Command Default output
to-json CHANGELOG.json
to-html CHANGELOG.html

to-json writes one object per release. Example output:

[
    {
        "metadata": {
            "version": "1.2.0",
            "release_date": "2024-05-01",
            "semantic_version": {
                "major": 1,
                "minor": 2,
                "patch": 0,
                "prerelease": null,
                "buildmetadata": null
            }
        },
        "added": [
            "New export command"
        ],
        "fixed": [
            "Handle missing release date gracefully"
        ]
    }
]

Use a custom filename:

changelogmanager to-json --file-name changelog-export.json
changelogmanager to-html --file-name changelog-export.html

to-json also accepts --schema-version so automation can pin the expected export contract.


Multi-component repositories

When a single repository contains multiple packages, each with its own CHANGELOG.md, create a configuration file:

[versioning]
scheme = "pep440"

[[components]]
name = "Service Component"
changelog = "service/CHANGELOG.md"
match = ["service/**"]

[[components]]
name = "Client Interface"
changelog = "client/CHANGELOG.md"
match = ["client/**"]

[[components]]
name = "default"
changelog = "CHANGELOG.md"

Then pass --config and --component to any command:

changelogmanager --config changelogmanager.toml --component "Client Interface" version
changelogmanager --config changelogmanager.toml --component "Service Component" release

from-commits --all uses each component's optional match globs to route commits by touched files. A component with no match acts as the fallback bucket for commits that do not match any explicit component.

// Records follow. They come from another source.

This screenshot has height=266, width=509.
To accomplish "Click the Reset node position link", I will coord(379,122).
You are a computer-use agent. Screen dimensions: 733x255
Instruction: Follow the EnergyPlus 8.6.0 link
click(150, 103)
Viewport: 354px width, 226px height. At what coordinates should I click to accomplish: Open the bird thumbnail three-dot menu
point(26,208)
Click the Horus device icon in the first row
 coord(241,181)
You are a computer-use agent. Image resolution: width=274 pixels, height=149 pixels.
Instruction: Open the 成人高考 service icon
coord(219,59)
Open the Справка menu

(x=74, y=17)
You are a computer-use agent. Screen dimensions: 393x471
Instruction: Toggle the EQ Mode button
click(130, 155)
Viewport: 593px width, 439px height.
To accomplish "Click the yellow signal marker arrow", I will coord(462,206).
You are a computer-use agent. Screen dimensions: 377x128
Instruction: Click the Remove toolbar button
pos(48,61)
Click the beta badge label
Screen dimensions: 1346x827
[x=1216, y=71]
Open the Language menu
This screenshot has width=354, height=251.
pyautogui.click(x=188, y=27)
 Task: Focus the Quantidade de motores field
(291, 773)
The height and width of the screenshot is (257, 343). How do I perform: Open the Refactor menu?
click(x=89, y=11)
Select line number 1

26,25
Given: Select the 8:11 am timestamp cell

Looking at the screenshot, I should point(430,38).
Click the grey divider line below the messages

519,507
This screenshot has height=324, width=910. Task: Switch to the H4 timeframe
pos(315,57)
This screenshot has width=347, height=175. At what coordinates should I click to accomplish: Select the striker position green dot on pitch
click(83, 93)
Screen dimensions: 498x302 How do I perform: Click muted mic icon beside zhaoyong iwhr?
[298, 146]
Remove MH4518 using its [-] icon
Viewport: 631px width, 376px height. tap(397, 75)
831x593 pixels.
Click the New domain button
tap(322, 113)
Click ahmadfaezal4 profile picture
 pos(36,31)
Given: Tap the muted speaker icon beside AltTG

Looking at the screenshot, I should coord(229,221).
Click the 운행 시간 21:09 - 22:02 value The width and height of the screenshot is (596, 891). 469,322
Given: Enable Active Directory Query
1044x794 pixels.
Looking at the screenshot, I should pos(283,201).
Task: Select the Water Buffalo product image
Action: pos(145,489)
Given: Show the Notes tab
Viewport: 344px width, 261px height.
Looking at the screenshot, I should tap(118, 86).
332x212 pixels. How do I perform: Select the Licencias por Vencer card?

If --config is omitted, the CLI auto-detects changelogmanager.toml, .changelogmanager.toml, or [tool.changelogmanager] in pyproject.toml from the current directory.


Specifying a changelog file directly

If you do not use a config file, you can point at any file with --input-file:

changelogmanager --input-file packages/api/CHANGELOG.md validate

Automation-friendly output

Suppress human-friendly output:

changelogmanager --quiet validate

Emit a single JSON object to stdout:

changelogmanager --json version --reference future
changelogmanager --json remove --list

--json is useful for CI or wrapper scripts that need structured output. For destructive non-interactive workflows such as release, combine it with the command's explicit confirmation flags, for example changelogmanager --json release --yes.